Things to do:
[1] In the blog post about canine and feline diabetes, which type of human diabetes does the writer say canine diabetes resembles?
[2] Write the next part of the blog post about canine diabetes, starting after its final sentence.

I’ve been stewing the last few days about a discussion that I became involved in on a veterinary blog. No point naming names. It’s a vet for whom I have a great deal of respect — which is why I read her site daily.
In this particular case, I felt that she had conflated canine and feline diabetes — which are very different — in an overly simplistic fashion, linking both to obesity. So I made what was, in turn, perhaps an overly simplistic comment: That canine diabetes is akin to Type 1 diabetes in humans, and thus not linked causally to obesity; whereas feline diabetes is similar to Type 2 in humans, which means that diet can be implicated as a source of the disease. I mentioned that I had a diabetic dog who was never fat and (more tangentially) that I had written on the topic.
Boy, did I get jumped on! I was accused of being an owner who extrapolates from a single sample (my dog) to a larger — and dangerous — principle, i.e., that I was letting people off the hook for letting their dogs become obese.
Two things I should make clear before I go further: I later got — and accepted — an apology for the tone, if not the content, of the vet’s comments. And as an unknown poster, there was no reason she should have recognized me as an authority on anything.
As it happens, though, I know a lot about the topic and from genuine authorities: world experts in canine diabetes whom I had consulted for a story that I wrote for Your Dog, the newsletter of the Cummings School of Veterinary Medicine at Tufts University. It’s coming out in the upcoming (November) issue. I wrote a little about my research — mostly about a great study for owners of diabetic dog owners being conducted in the UK — at this post, which features the gorgeous (and not fat, as far as I can tell under all that fur) Miss Jasmine.
And I never, ever condone canine obesity. There’s no excuse for endangering your dog’s health by overfeeding her.

Data records:
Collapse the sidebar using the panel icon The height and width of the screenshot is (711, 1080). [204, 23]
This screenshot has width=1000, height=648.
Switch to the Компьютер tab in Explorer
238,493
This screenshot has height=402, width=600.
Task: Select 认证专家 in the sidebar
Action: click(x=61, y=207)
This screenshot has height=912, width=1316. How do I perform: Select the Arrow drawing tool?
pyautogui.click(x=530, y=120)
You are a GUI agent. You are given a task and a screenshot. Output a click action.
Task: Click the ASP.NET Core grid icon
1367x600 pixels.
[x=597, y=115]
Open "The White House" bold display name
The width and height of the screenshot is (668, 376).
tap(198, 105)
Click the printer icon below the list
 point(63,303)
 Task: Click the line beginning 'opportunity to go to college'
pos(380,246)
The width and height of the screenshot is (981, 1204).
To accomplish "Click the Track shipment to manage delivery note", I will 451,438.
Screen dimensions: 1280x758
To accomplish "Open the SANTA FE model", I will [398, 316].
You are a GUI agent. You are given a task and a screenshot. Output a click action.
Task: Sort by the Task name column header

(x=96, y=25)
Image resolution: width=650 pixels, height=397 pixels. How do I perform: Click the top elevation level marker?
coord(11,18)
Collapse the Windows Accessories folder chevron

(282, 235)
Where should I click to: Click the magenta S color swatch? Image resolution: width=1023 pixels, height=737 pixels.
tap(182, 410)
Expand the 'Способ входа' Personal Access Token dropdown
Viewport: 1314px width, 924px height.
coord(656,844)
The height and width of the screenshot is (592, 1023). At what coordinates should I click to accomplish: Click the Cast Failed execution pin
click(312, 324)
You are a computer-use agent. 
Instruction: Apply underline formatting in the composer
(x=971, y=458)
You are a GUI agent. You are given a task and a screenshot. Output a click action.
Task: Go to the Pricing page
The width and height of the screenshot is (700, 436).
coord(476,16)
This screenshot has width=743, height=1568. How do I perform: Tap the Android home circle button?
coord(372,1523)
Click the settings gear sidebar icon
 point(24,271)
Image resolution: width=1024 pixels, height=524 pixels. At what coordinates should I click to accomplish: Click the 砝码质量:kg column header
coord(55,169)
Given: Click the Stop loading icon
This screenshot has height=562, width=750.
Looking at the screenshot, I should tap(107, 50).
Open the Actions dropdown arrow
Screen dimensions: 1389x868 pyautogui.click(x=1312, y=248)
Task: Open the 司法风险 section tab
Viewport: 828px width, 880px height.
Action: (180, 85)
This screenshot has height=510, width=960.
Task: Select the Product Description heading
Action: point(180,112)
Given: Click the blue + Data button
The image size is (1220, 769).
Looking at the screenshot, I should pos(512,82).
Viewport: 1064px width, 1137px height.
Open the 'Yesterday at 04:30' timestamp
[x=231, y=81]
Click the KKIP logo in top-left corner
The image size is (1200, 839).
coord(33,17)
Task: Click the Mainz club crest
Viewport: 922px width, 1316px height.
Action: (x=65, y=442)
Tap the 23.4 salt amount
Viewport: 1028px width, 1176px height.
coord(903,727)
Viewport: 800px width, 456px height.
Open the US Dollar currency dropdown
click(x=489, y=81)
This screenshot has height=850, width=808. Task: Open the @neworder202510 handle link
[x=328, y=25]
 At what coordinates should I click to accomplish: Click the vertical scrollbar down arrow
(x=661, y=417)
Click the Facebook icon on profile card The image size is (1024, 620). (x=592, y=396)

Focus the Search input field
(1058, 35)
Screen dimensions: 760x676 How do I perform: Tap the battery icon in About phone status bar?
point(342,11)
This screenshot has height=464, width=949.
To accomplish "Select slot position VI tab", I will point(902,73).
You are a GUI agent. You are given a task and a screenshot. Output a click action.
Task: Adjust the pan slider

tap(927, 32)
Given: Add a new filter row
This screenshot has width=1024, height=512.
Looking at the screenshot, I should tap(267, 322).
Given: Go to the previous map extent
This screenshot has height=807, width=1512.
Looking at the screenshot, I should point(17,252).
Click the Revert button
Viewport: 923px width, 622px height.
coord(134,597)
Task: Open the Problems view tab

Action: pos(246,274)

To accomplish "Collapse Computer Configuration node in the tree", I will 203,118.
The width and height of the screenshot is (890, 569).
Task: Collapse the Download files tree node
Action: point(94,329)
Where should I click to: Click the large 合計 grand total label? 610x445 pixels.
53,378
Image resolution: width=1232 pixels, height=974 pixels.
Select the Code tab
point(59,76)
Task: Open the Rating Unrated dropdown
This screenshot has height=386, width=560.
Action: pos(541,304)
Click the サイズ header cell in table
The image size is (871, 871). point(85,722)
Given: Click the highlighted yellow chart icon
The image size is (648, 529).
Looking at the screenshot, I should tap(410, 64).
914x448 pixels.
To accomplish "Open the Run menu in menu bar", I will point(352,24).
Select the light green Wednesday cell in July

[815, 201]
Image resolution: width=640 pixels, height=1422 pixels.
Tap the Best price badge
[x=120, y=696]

Results:
[1] Type 1 diabetes

[2]
On the other hand, this being a guilt free zone for good dog owners and all, people should know that there is a genetic predisposition for canine diabetes (as well as for feline diabetes, although it manifests differently). Yes, obesity exacerbates the condition, but doesn’t cause it. So if you have a diabetic dog and you’ve fed him good food, given him plenty of exercise, and kept him trim, don’t beat yourself up.
The other issue, which I obscured by mentioning obesity, is that dogs and cats are different. This should be obvious, but the vet’s post lumped the species together. I can’t tell you how many times people have told me “Oh, I had a diabetic cat and she was cured by diet” or “My friend had a cat with diabetes and he never got cataracts.” Such comments initially, i.e., before I read more extensively on the topic, gave me false hope about Frankie’s potential for a cure — and nonpotential for cataracts.
So let me be clear: Dogs must be on insulin, twice a day, no matter what diets they’re put on. And no matter how well regulated they are, they may get cataracts. That’s part of the way the disease manifests in dogs, but not in cats.
The discussion ended reasonably amicably, with me making the final points about the difference in cats and dogs and being assured, on the site and in the back channel apology, that it “wasn’t personal.”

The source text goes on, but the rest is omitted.